## Aim
Output the entries from the line containing "Where should I" through the line containing "pyautogui.click(x=80, y=147)" as a two-column CSV, with the columns named "request" and "location" and one row per entry, putting each field in quotation marks and replacing line breaks with spaces. Include only those entries, and leave out the pictures.

## Data for this task
⁂
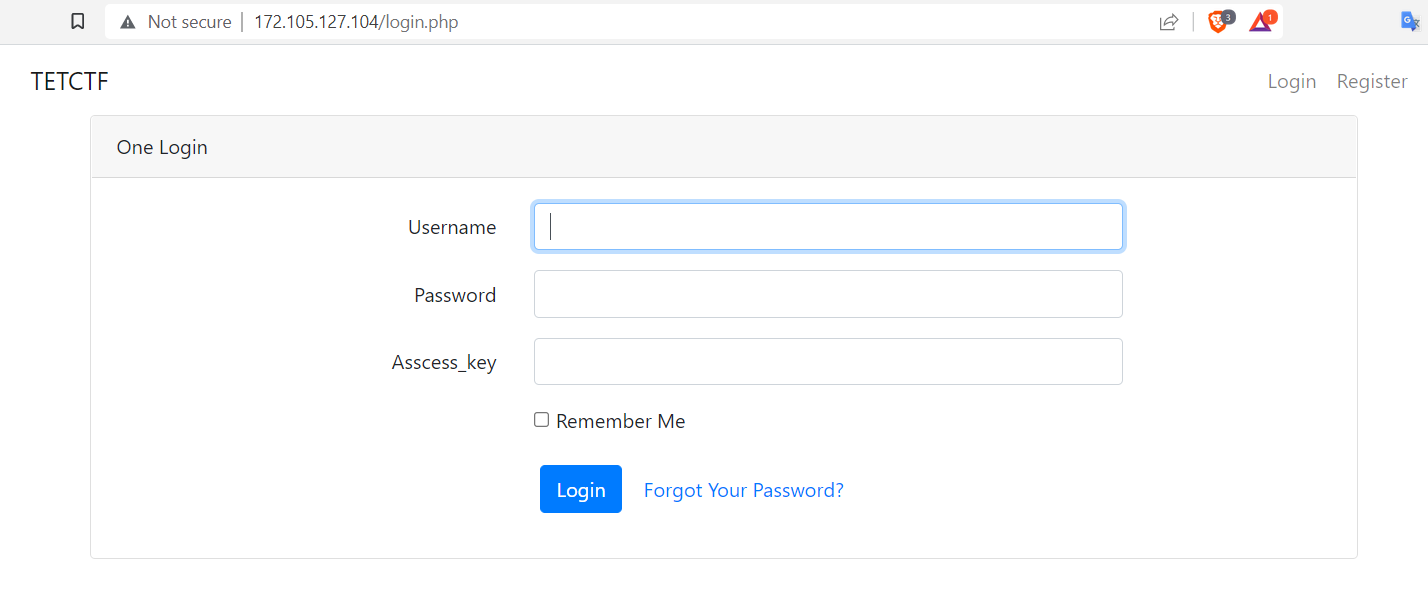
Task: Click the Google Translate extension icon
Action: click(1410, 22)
⁂
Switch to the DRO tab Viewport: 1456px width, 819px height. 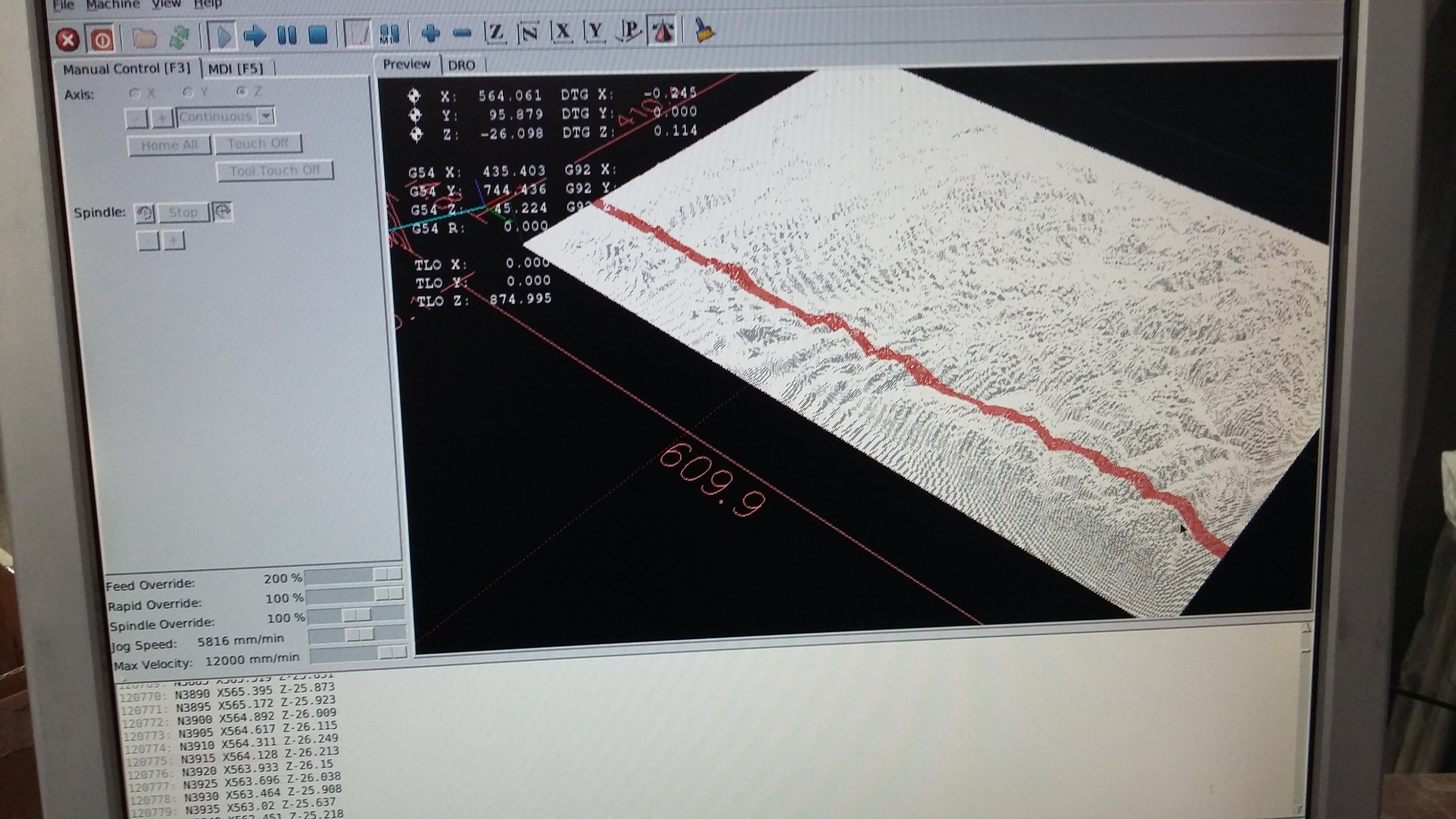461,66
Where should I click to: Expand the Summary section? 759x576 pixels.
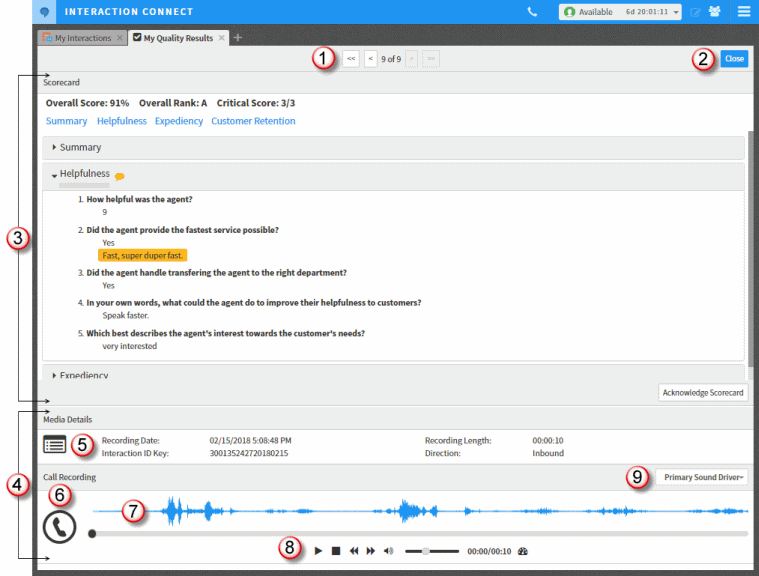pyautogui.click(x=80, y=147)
⁂
## Result for this task
request,location
"Where should I click to: Expand the Summary section? 759x576 pixels.","pyautogui.click(x=80, y=147)"